А уж визуальный ряд этой великой книги и вовсе не поддавался никакому описанию. Разве не участится ваше дыхание при виде пары сосисок с зеленым горошком, столь любовно выложенных на тарелочке с кобальтовой каемочкой? И не будет ли сниться по ночам стол, которым тебя встречала гостеприимнейшая из книг? Стол, щедро уставленный жареными поросятами, отварными белорыбицами, запотевшими сырами и празднично сверкающим хрусталем. И разве можно забыть стол, которым книга провожала нас: приоткрытые конфетные коробки, вазы с фруктами, шампанское в серебряном ведерке? Разве можно?

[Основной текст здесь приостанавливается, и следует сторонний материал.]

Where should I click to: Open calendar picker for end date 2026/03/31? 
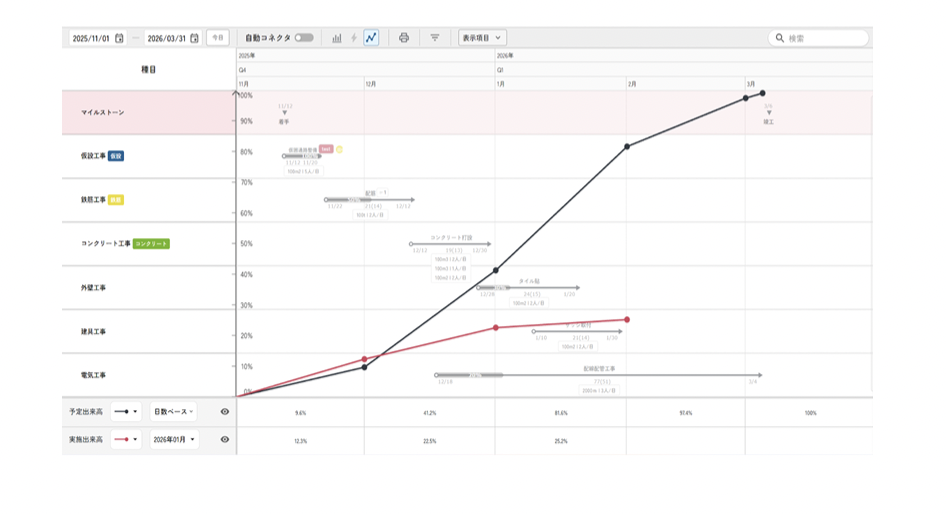coord(194,38)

Начали мы с автора «Сказок», им же и закончим на этот раз.
Если говорить о «Евгении Онегине» не как о циркулирующей в составе крови эфирной субстанции, а именно как о книге, как о полиграфическом изделии со страничками и обложками, то я хочу здесь упомянуть книжку, которая стоит на моей полке прямо над столом, которая от частого употребления давно лишилась обложки, а на ее все же бережно сохраняемом титульном листе красными чернилами написано: «За второе место в викторине, посвященной памяти А. С. Пушкина, ученику 8-в класса школы № 1067 Рубинштейну Льву. 12.2.62». Второе место — это, конечно, слегка обидно, но, в общем, тоже неплохо. Кто там оказался на первом месте, я уже не помню. Хотя, конечно, интересно было бы вспомнить. Небось Танька Чвилева — известная зубрила и подлиза. Ну и пусть. Второе место тоже хорошо.

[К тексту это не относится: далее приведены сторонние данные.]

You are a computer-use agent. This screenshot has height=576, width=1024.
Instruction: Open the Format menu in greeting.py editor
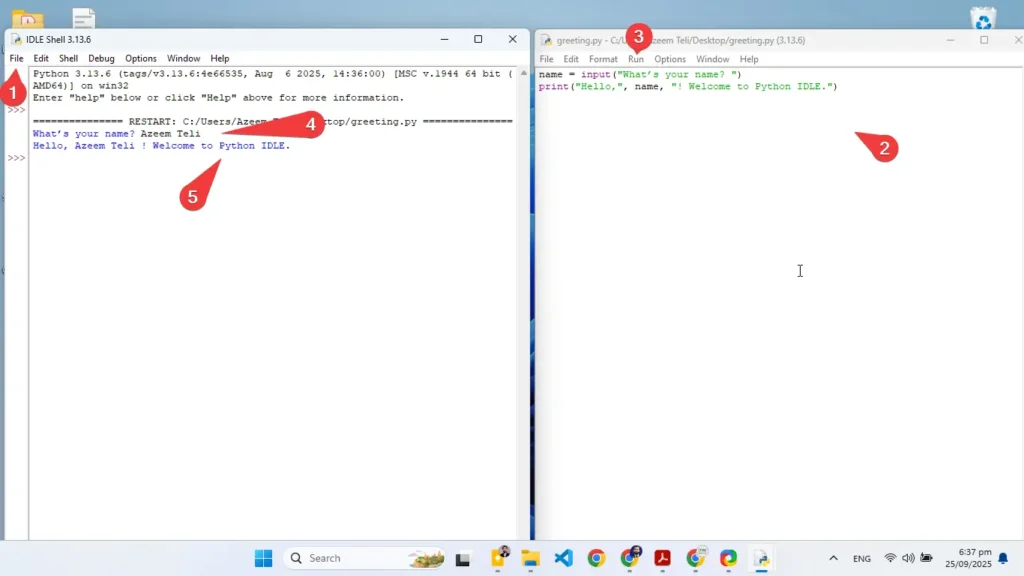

Моя мама, совсем не гуманитарный человек, знала «Онегина» наизусть и могла читать на память отрывки из него с любого места.
Незадолго до ее смерти, когда она уже не вставала и не очень могла говорить, я, чтобы как-то ее развлечь и как-то связать с уходящей жизнью, просил прочесть что-нибудь из «Онегина», из той самой книжки, которая все время лежала на ее тумбочке. Я брал в руки книжку, которую она взять в руки уже не могла, открывал ее и начинал: «Гонимы вешними лучами»… И она слабеющим голосом продолжала, пока хватало сил.